*Task details*. Format the entries from the line that contains "You are a GUI" through the line that contains "This screenshot has height=789, width=1512.", both included, as a numbered list, skipping blank lines and omitting the pictures.

□ □ □ □ □ □ □

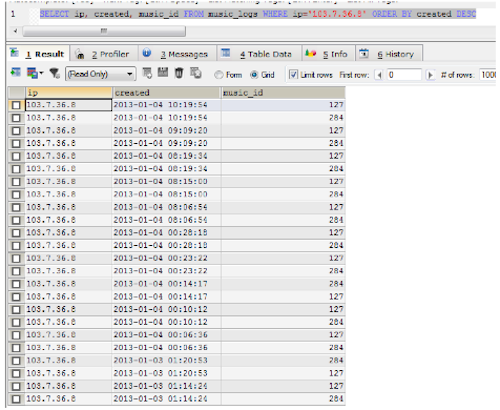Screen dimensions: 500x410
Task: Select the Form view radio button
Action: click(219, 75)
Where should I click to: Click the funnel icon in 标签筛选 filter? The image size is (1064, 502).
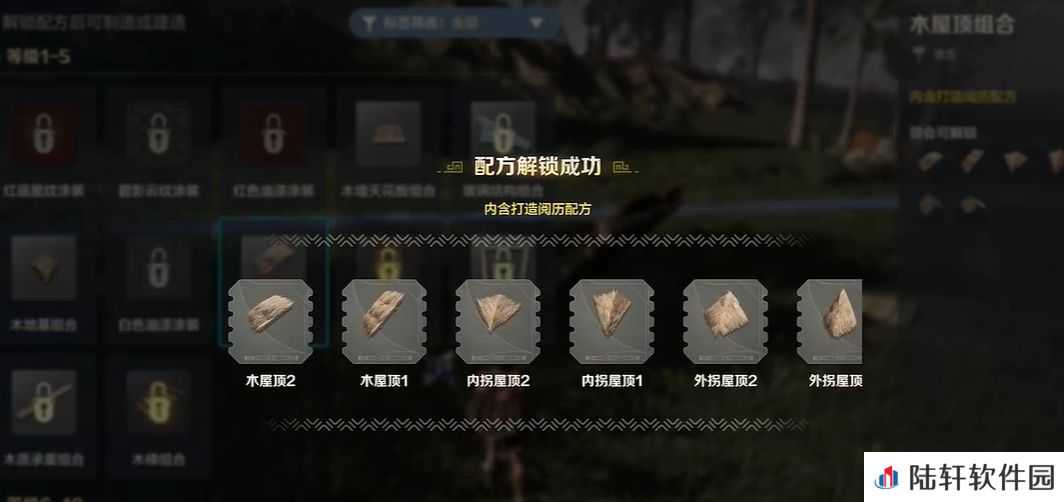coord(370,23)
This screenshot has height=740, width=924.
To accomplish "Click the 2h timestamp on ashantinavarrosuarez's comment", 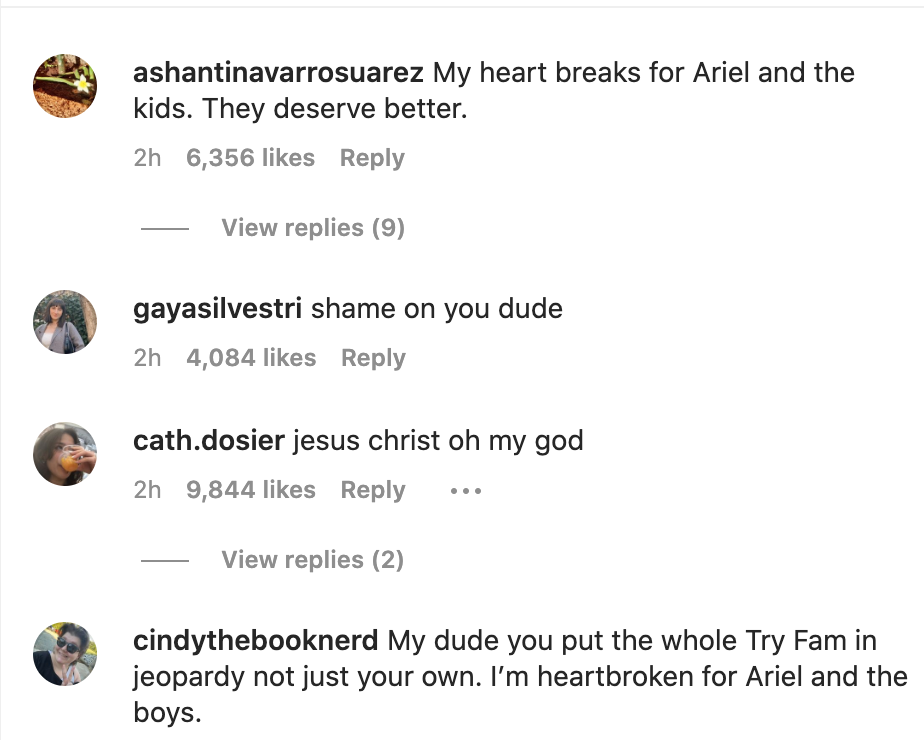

□ □ □ □ □ □ □

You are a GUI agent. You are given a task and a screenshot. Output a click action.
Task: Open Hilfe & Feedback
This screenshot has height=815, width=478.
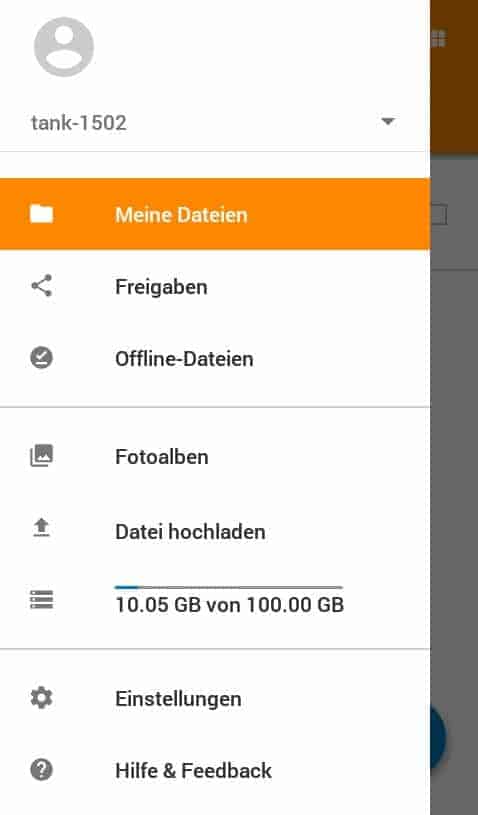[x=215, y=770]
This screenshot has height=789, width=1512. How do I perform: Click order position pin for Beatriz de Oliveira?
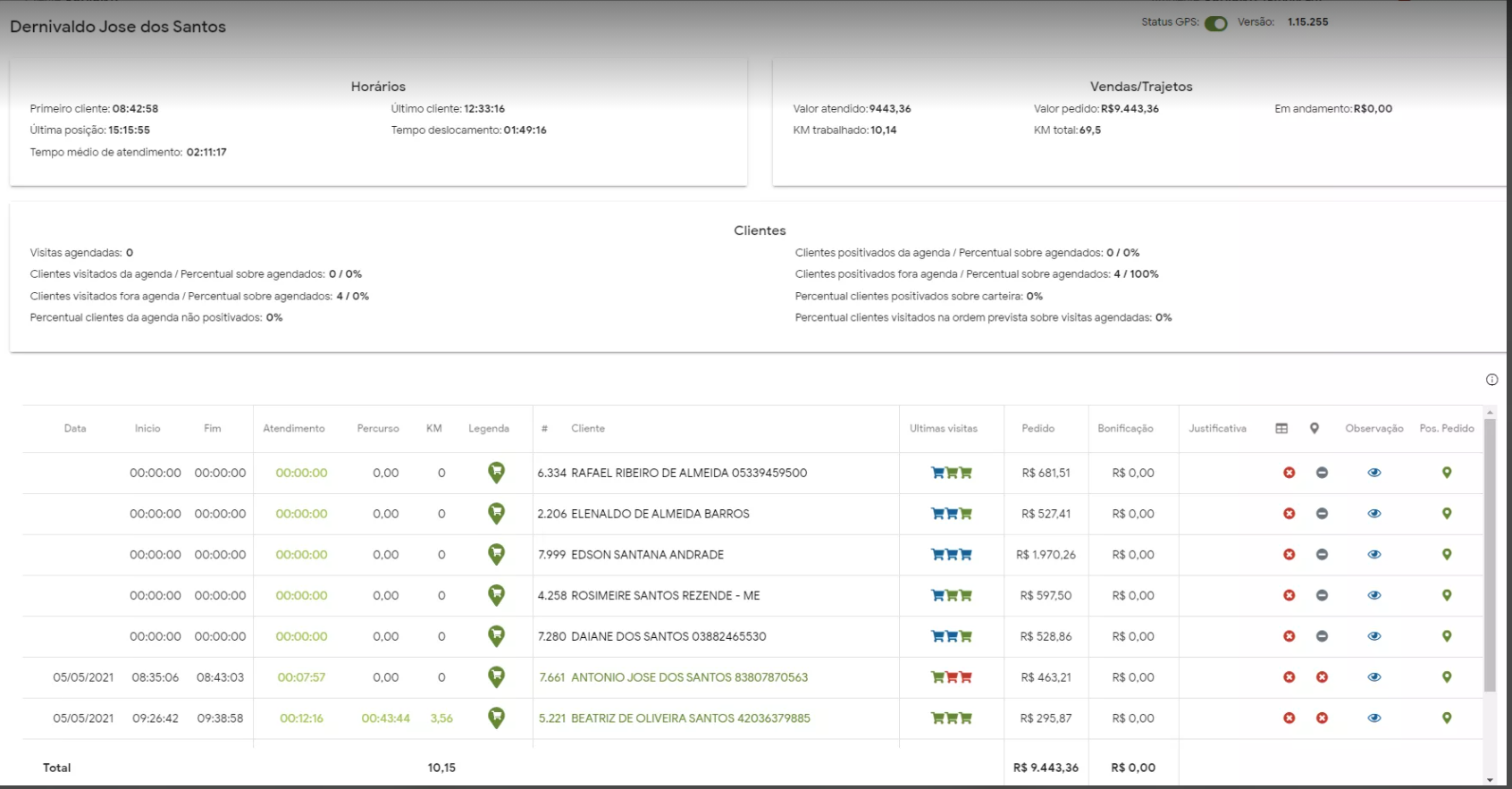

□ □ □ □ □ □ □

*Worked solution*.
1. You are a GUI agent. You are given a task and a screenshot. Output a click action.
2. Task: Open Hilfe & Feedback
3. This screenshot has height=815, width=478.
4. [x=215, y=770]
5. This screenshot has height=789, width=1512. How do I perform: Click order position pin for Beatriz de Oliveira?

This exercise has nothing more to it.